### Task description
Count the lines in the records below that contain the word "image". Give only the number.
[BEGIN Data for processing]
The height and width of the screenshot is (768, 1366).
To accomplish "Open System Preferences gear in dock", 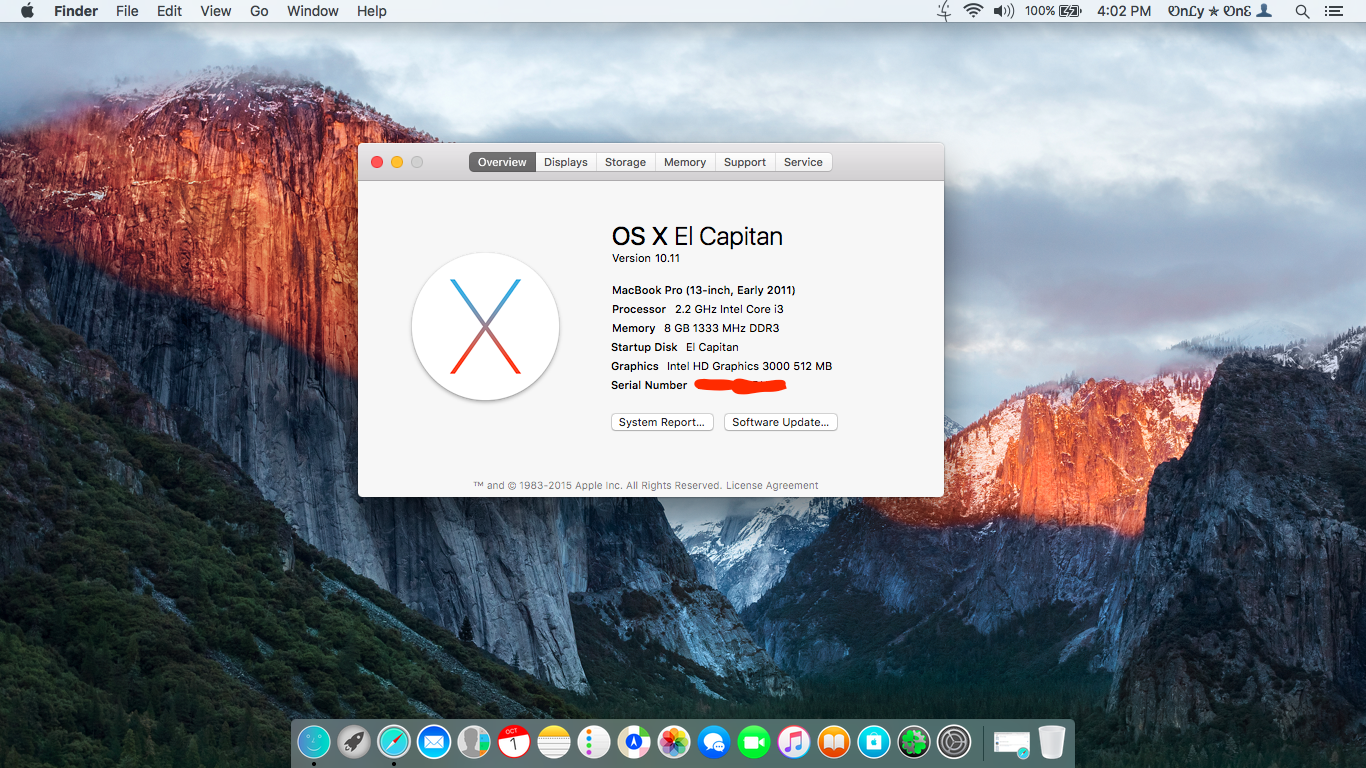I will point(954,742).
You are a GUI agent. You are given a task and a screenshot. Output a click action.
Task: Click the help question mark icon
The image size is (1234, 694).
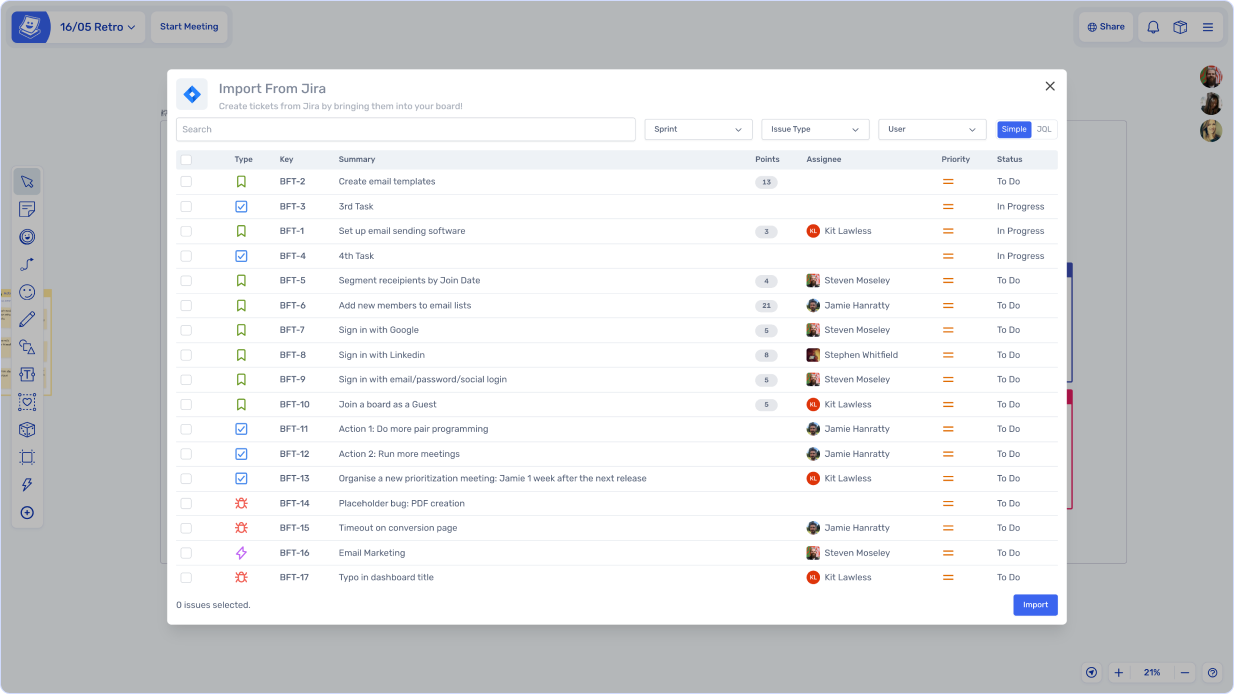[x=1212, y=673]
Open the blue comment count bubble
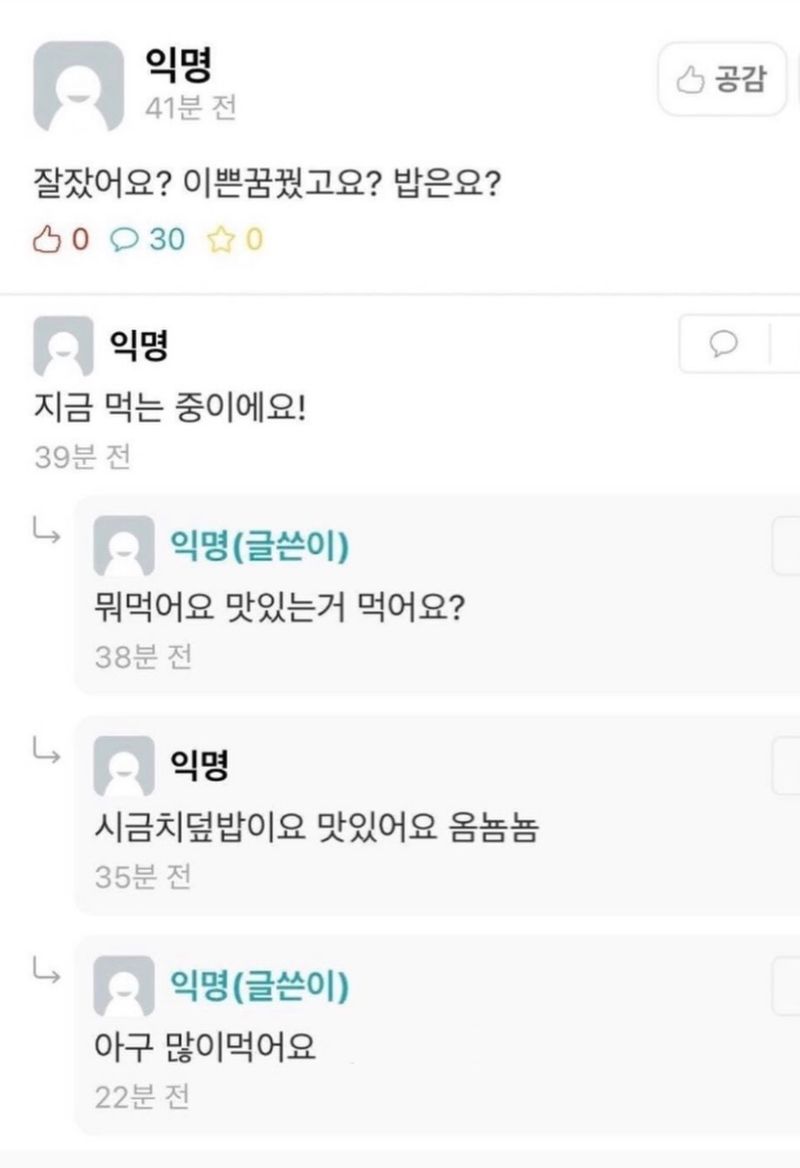 tap(124, 239)
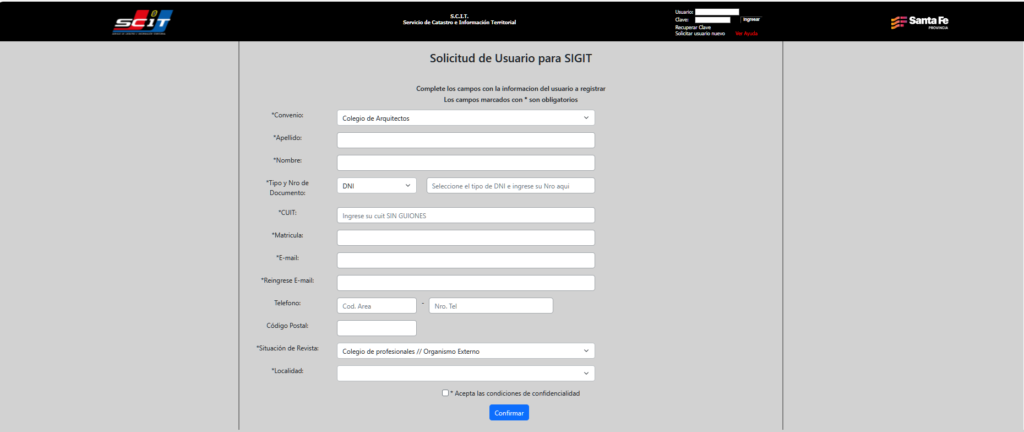Screen dimensions: 1024x432
Task: Select the Código Postal input field
Action: pyautogui.click(x=377, y=328)
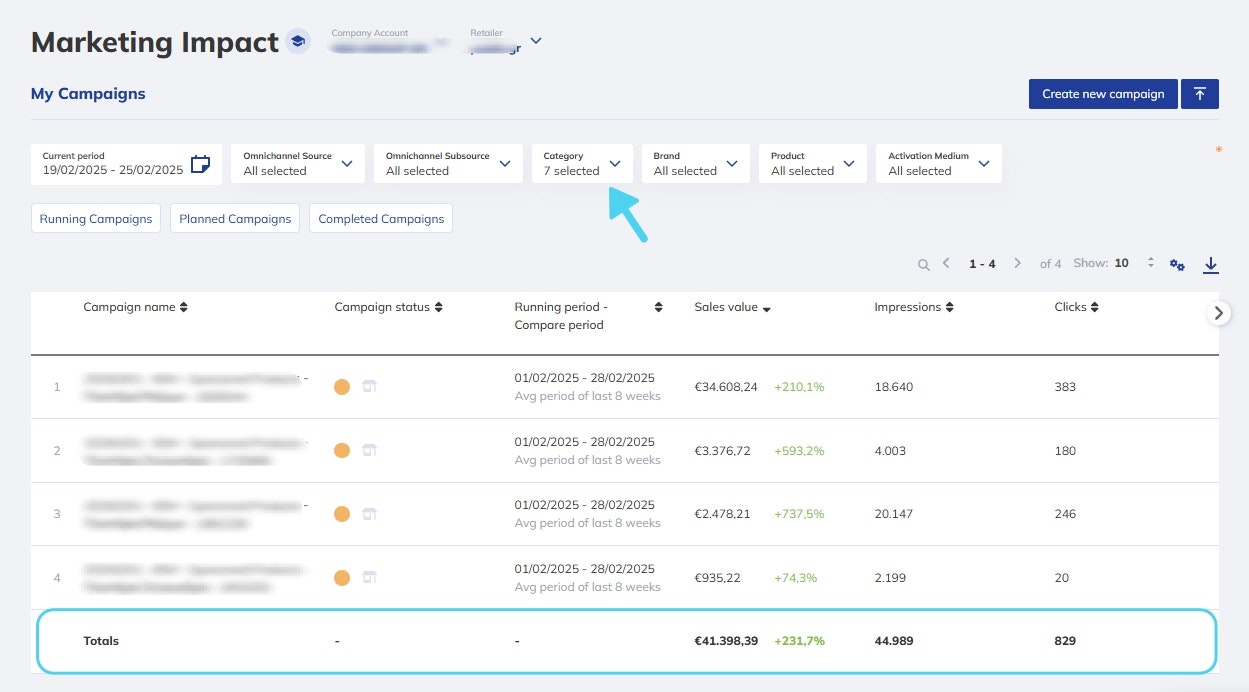Viewport: 1249px width, 692px height.
Task: Toggle Running Campaigns filter
Action: [96, 219]
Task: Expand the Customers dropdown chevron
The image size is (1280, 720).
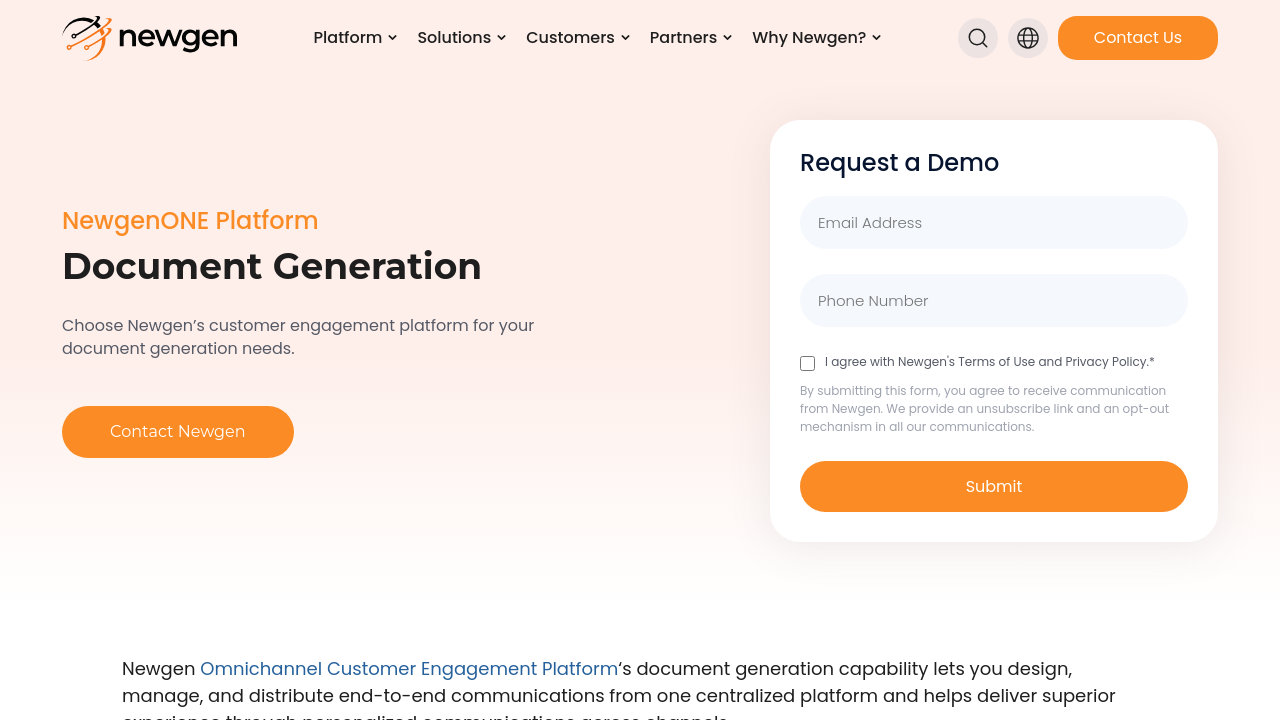Action: pos(626,38)
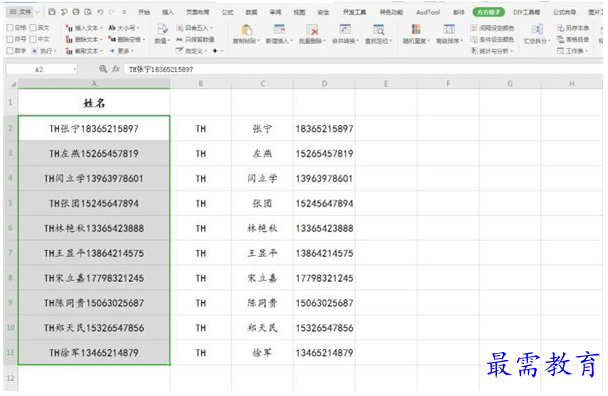This screenshot has height=396, width=608.
Task: Click the 批量删除 red X icon
Action: [x=312, y=30]
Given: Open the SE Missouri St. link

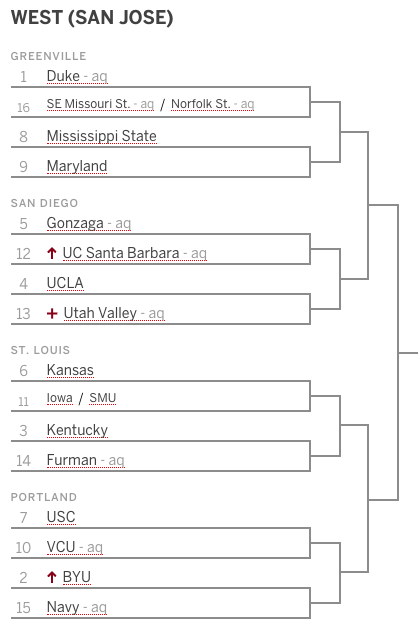Looking at the screenshot, I should point(88,104).
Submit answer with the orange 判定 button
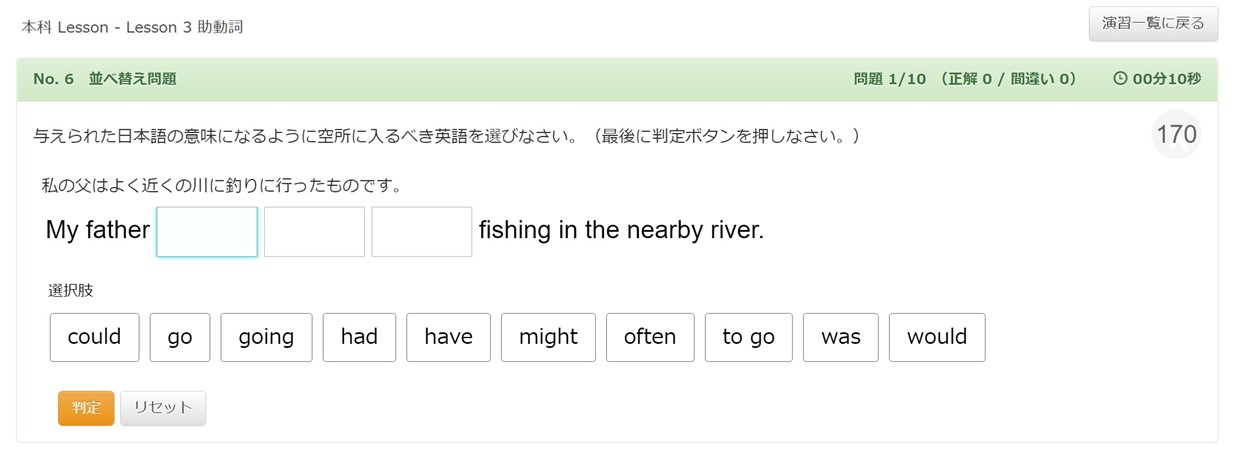 point(86,408)
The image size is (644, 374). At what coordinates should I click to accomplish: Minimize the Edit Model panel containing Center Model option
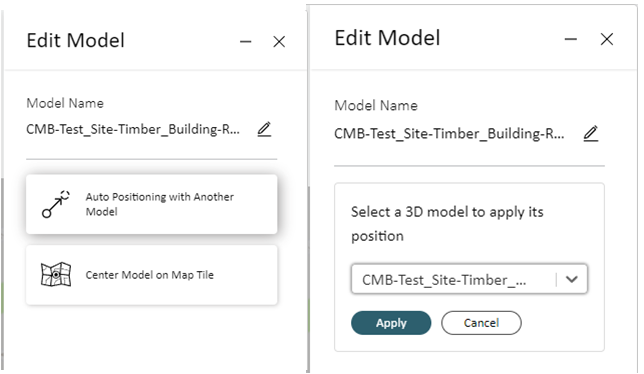tap(246, 41)
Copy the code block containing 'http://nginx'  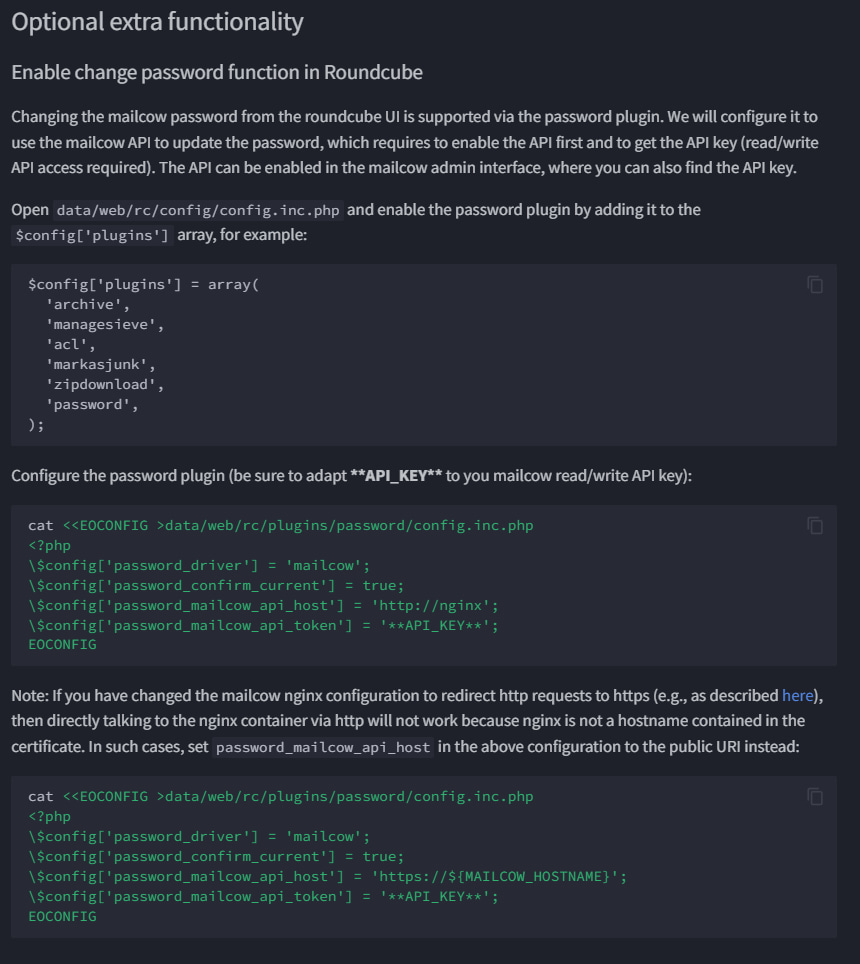pos(815,525)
[END Data for processing]
### Response to the task
3